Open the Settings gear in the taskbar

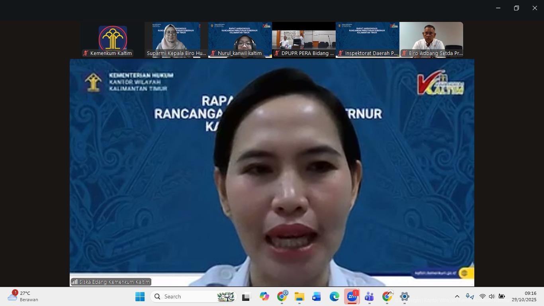404,296
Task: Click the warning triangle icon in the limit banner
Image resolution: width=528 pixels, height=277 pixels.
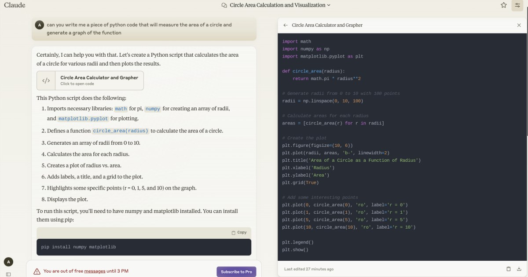Action: pos(37,271)
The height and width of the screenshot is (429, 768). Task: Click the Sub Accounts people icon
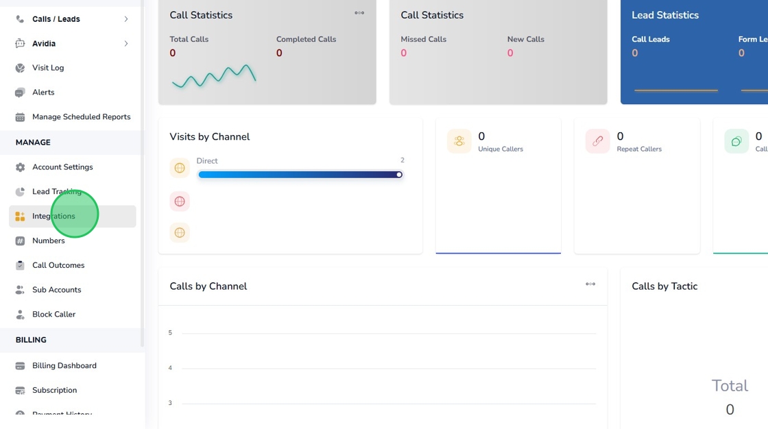tap(20, 290)
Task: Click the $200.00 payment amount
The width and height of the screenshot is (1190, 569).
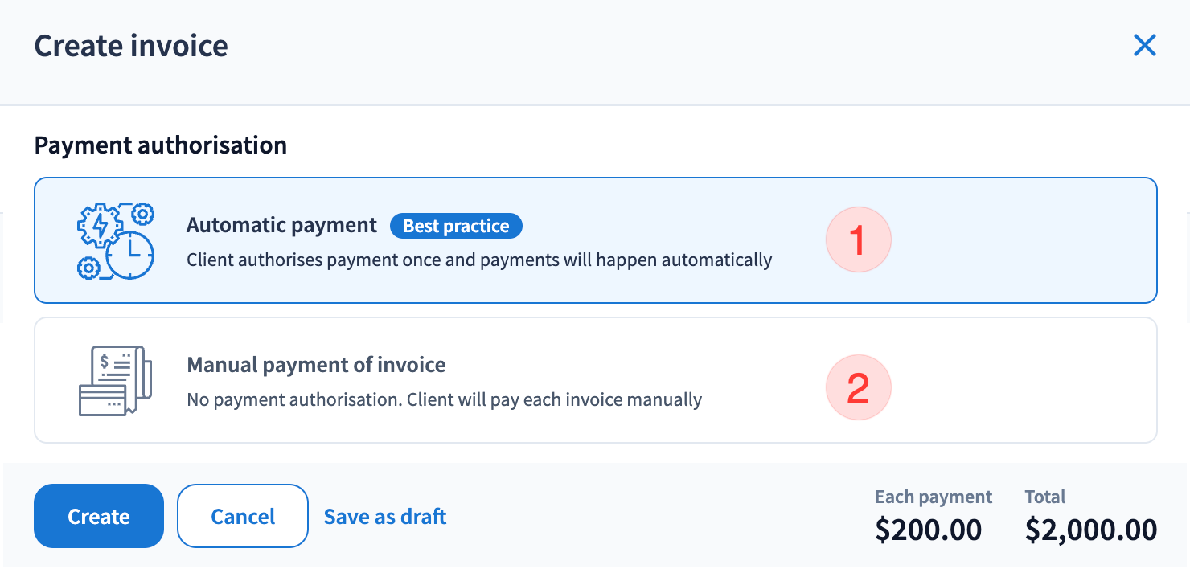Action: click(928, 530)
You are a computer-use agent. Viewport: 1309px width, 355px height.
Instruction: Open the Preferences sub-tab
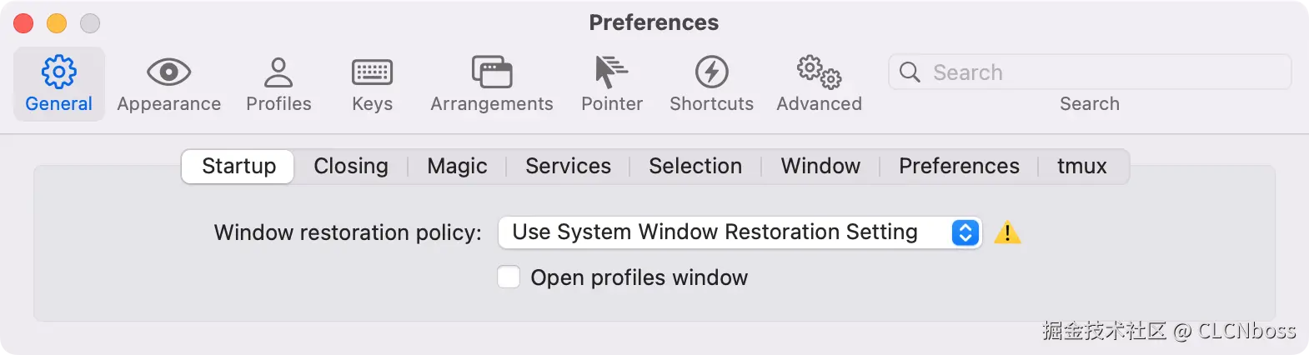(x=959, y=167)
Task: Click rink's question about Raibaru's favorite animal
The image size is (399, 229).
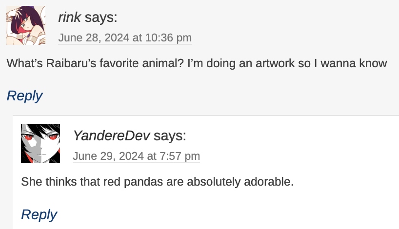Action: (197, 63)
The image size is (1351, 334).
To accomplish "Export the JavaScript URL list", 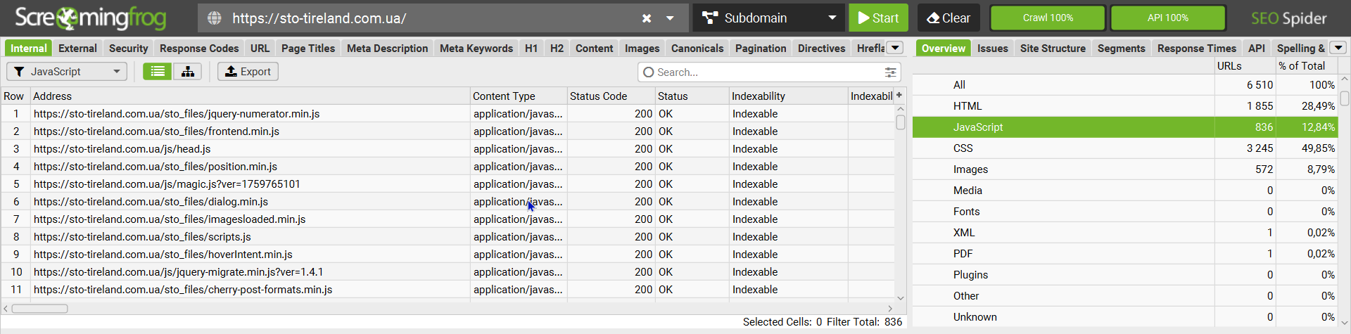I will point(248,72).
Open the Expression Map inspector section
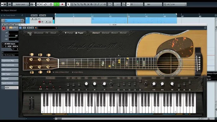Viewport: 217px width, 122px height. click(10, 61)
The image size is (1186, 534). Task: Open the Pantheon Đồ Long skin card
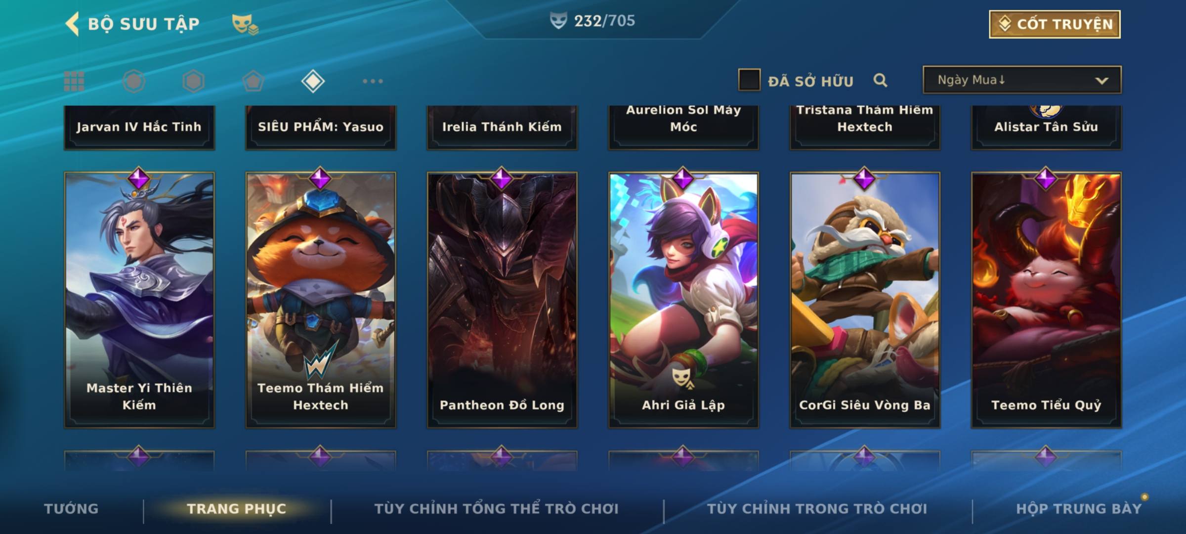tap(502, 300)
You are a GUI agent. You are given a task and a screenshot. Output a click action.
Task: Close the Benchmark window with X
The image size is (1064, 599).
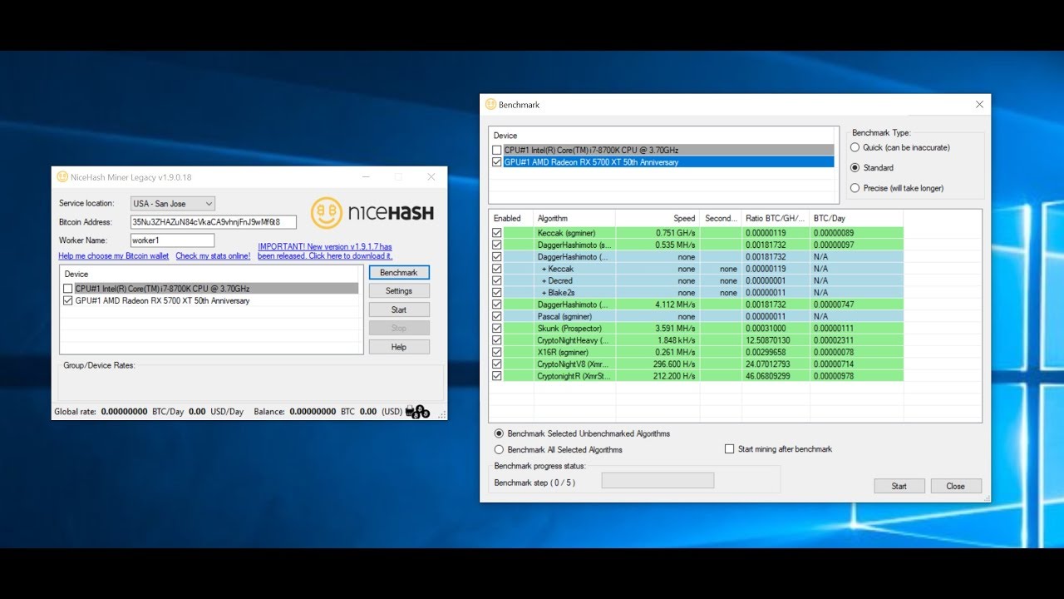[979, 105]
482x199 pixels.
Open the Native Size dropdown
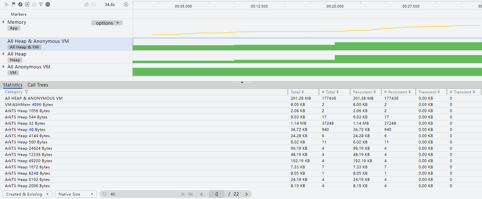click(x=76, y=194)
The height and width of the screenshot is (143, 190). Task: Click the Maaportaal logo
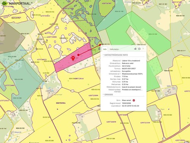[x=17, y=3]
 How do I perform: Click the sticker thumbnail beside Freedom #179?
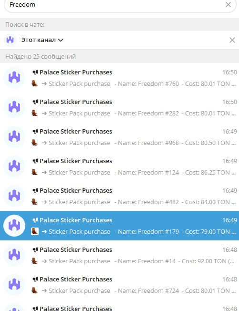point(35,231)
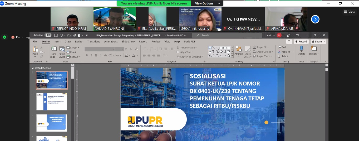The image size is (359, 141).
Task: Open Zoom View Options dropdown
Action: click(x=208, y=3)
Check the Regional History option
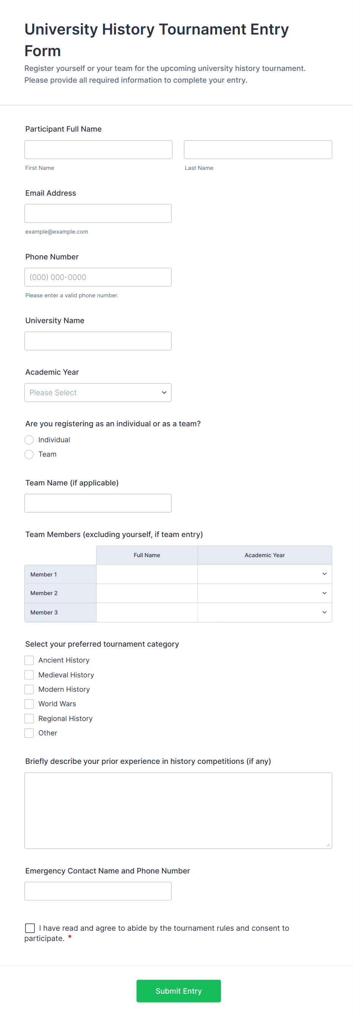Image resolution: width=353 pixels, height=1021 pixels. pos(29,718)
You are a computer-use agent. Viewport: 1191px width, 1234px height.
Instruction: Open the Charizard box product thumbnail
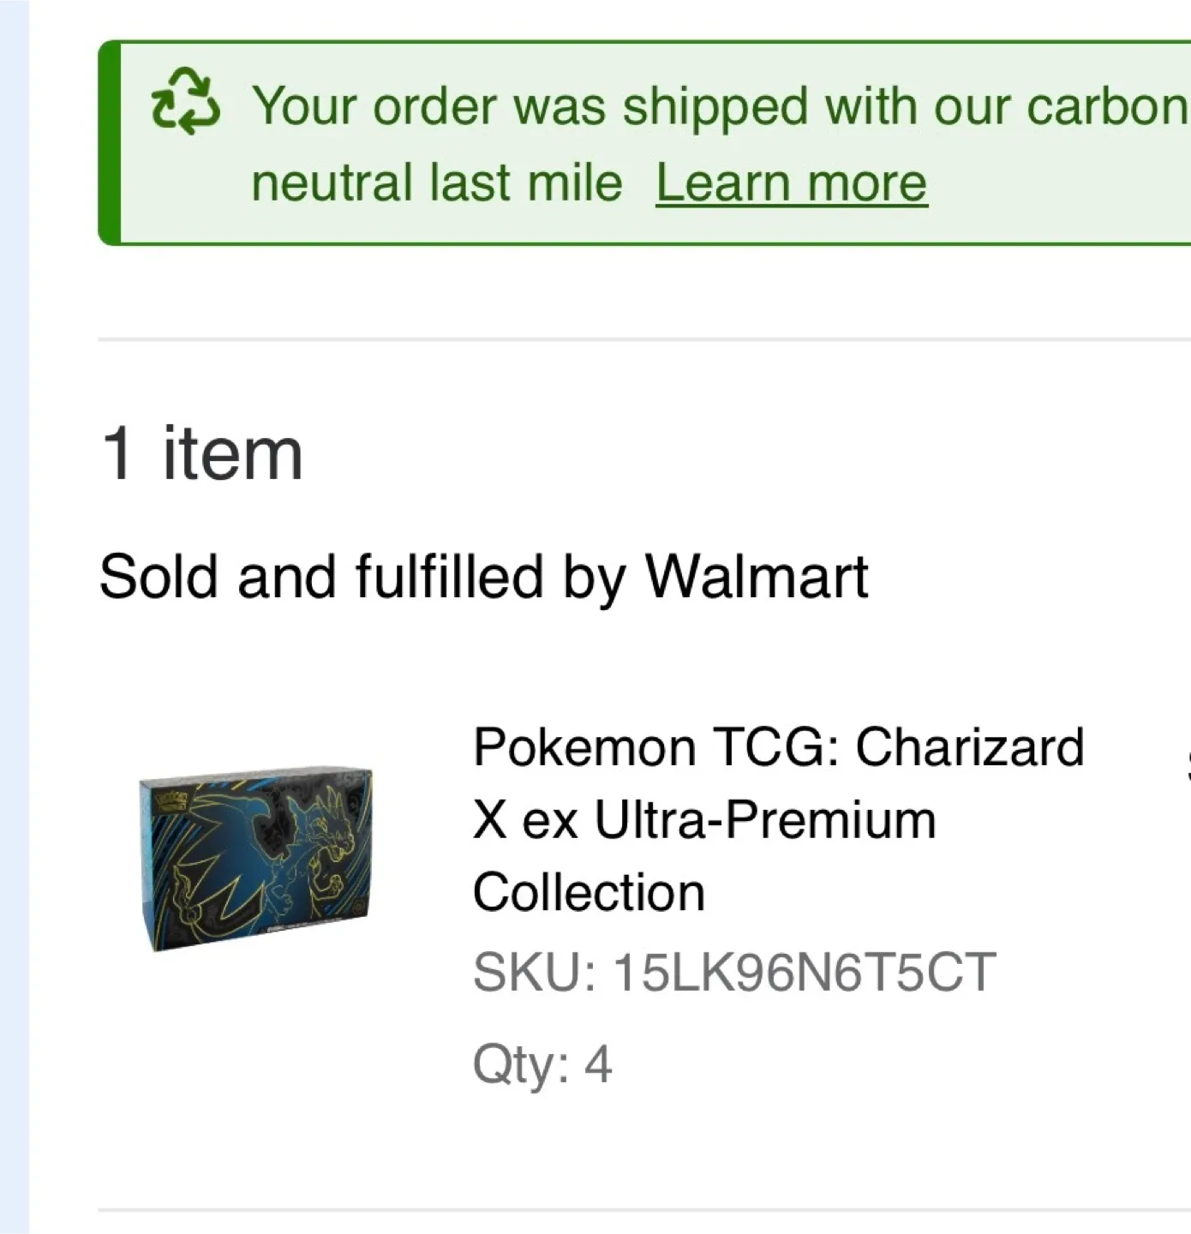pyautogui.click(x=255, y=859)
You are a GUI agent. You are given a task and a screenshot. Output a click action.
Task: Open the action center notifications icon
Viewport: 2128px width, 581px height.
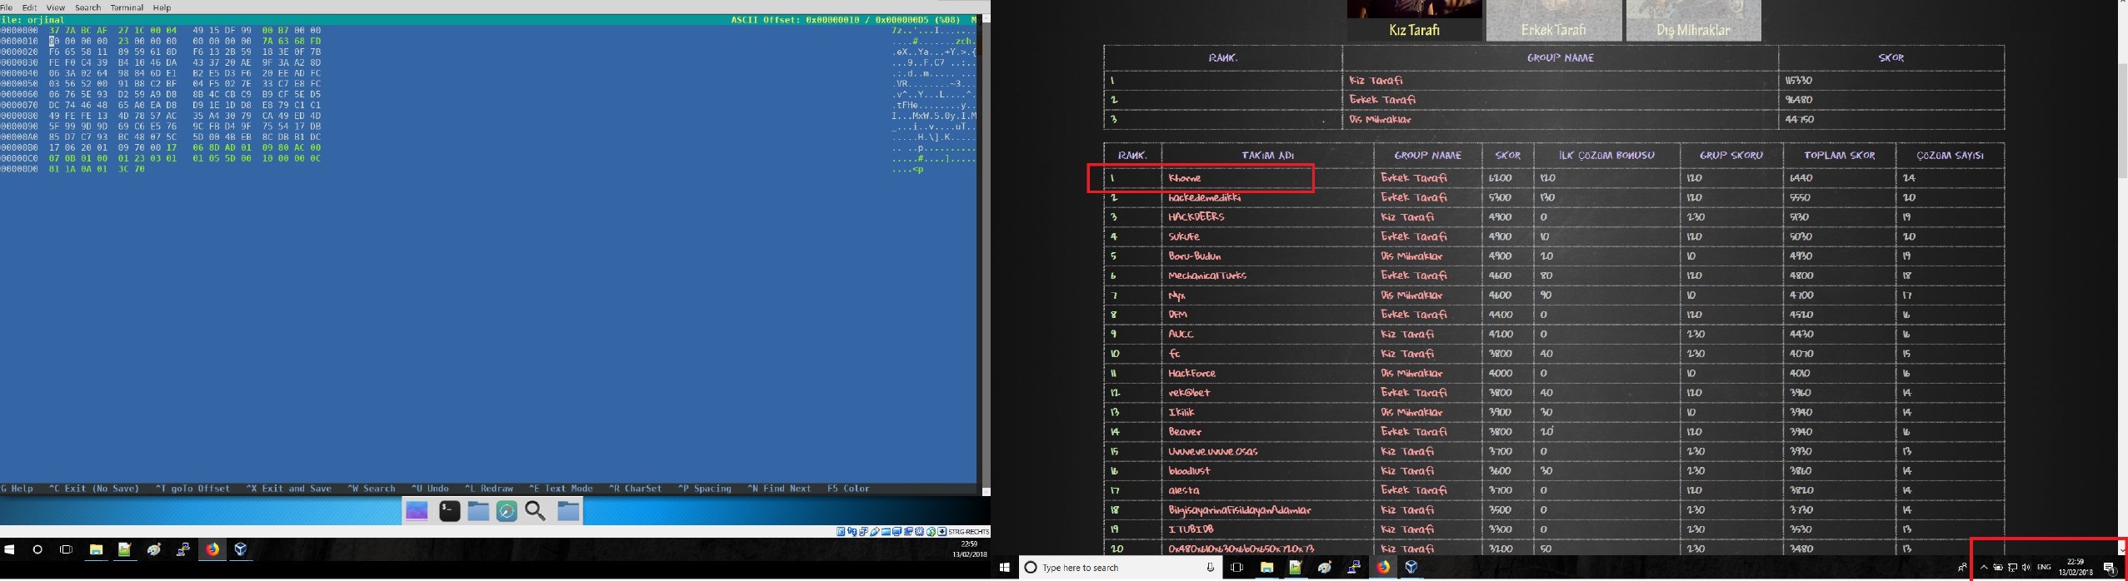[x=2110, y=569]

● ● ● ●

BRIEF: Could you output exactly the lines above, from the line with "Image resolution: width=528" up to and including the line with "Task: Click rink's", and nothing else, skipping the pictures?

YOUR SOLUTION:
Image resolution: width=528 pixels, height=277 pixels.
Action: pos(37,271)
The height and width of the screenshot is (429, 768). Task: Click the Sub Accounts people icon
tap(20, 290)
Task: Click the $200.00 payment amount
The width and height of the screenshot is (1190, 569).
Action: click(928, 530)
You are a computer-use agent. Viewport: 1309px width, 355px height.
Instruction: Open the Preferences sub-tab
(x=959, y=167)
Task: Click rink's question about Raibaru's favorite animal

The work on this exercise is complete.